Based on the included articles, the lowest prevalence of apical periodontitis on a patient level, meaning one or more periapical lesions per patient, was 7% in an otherwise healthy Spanish population [43], and the highest was 86% in a Croatian population of smokers [25] with a median of 52.5%. The corresponding percentages for the prevalence of primary apical periodontitis, respectively, were 10% in a Finnish population [46] and 53% in a Spanish population [23] with a median of 20.5%. The lowest prevalence of root-filled teeth on a patient level was 20% in an Australian population [31•], and the highest was 82% in a Croatian population of smokers [25] with a median of 61%. The lowest prevalence of posttreatment apical periodontitis on a patient level was 10% in a Spanish population [23] and 62% in a Croatian population [25] with a median of 39%.

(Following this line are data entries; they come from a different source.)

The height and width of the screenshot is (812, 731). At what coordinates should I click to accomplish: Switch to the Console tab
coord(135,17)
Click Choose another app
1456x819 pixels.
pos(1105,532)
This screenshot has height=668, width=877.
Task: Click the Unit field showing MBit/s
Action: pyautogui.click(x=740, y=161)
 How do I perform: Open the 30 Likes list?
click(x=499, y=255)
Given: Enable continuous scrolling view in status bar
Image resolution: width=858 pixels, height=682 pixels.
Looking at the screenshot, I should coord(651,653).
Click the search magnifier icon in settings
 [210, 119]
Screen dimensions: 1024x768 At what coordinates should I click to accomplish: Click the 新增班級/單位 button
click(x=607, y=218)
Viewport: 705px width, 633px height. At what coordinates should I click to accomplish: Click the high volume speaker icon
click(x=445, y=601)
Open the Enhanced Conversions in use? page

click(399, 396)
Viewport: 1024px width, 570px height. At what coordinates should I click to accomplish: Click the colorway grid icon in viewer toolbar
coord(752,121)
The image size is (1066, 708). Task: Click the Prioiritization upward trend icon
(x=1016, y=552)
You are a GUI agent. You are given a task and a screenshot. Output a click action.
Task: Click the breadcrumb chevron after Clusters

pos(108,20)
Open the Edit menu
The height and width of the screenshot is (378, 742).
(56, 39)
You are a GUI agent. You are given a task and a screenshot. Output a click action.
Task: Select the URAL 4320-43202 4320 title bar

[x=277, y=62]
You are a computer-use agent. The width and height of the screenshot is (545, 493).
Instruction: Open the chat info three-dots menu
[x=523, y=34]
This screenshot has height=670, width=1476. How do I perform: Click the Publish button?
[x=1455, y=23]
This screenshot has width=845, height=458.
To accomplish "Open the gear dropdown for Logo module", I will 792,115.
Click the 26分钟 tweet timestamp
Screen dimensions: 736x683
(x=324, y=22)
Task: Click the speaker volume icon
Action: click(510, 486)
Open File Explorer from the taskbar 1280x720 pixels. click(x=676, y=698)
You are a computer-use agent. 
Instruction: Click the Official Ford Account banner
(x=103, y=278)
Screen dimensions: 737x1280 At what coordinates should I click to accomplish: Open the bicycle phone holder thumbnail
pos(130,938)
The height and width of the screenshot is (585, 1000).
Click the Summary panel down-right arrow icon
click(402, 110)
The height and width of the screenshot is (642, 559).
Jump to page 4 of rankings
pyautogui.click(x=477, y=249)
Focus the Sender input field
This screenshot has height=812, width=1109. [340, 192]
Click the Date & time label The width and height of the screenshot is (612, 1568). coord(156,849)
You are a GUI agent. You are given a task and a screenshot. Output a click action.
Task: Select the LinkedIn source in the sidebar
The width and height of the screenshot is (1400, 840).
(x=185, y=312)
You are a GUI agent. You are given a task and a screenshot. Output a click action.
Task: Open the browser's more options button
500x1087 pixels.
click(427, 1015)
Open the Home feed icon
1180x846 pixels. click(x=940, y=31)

The prevalence rates on tooth level were lower for each condition. The prevalence of apical periodontitis ranged from 2% in a Finnish population [32] to 14% in a Nigerian population [18]. The median was 6% on a total of 304,721 teeth, which compares well to the 5% found in a previous systematic review and meta-analysis [49••]. This review was on studies from 1987 till 2009 on a total of 300,861 teeth. The prevalence of primary apical periodontitis ranged from 1% in Finnish [32], French [41•], Swedish [34], and Australian [31•] populations to 13% in a Jordanian population of diabetics [26]. The median was 3.5%, which is similar to the 2% from the previously mentioned meta-analysis [49••]. The slightly lower rate might be caused by a more systematic inclusion and also inclusion of studies from mainly well-developed countries. The prevalence of root-filled teeth ranged from 2% in an Australian population [31•] to 18% in a French population [41•]. The median was 6%, which is in the same range as the 10% from the previously mentioned meta-analysis [49••]. The lower prevalence of root-filled teeth in the more recently published studies (published from 2014) might indicate a limited access to oral healthcare, which is likely when studies are done in less-developed countries [30]. The prevalence of posttreatment apical periodontitis ranged from 20% in an otherwise healthy Jordanian population [26] to 65% in a Brazilian population [22]. The median was 41%, which is similar to the 36% found in the previously mentioned meta-analysis [49••]. Overall, the prevalence rates seem similar to rates in not so recent studies (published prior to 2014), even though more recent studies (published from 2014) are done on samples from less-developed countries or individuals with access to newer treatment techniques.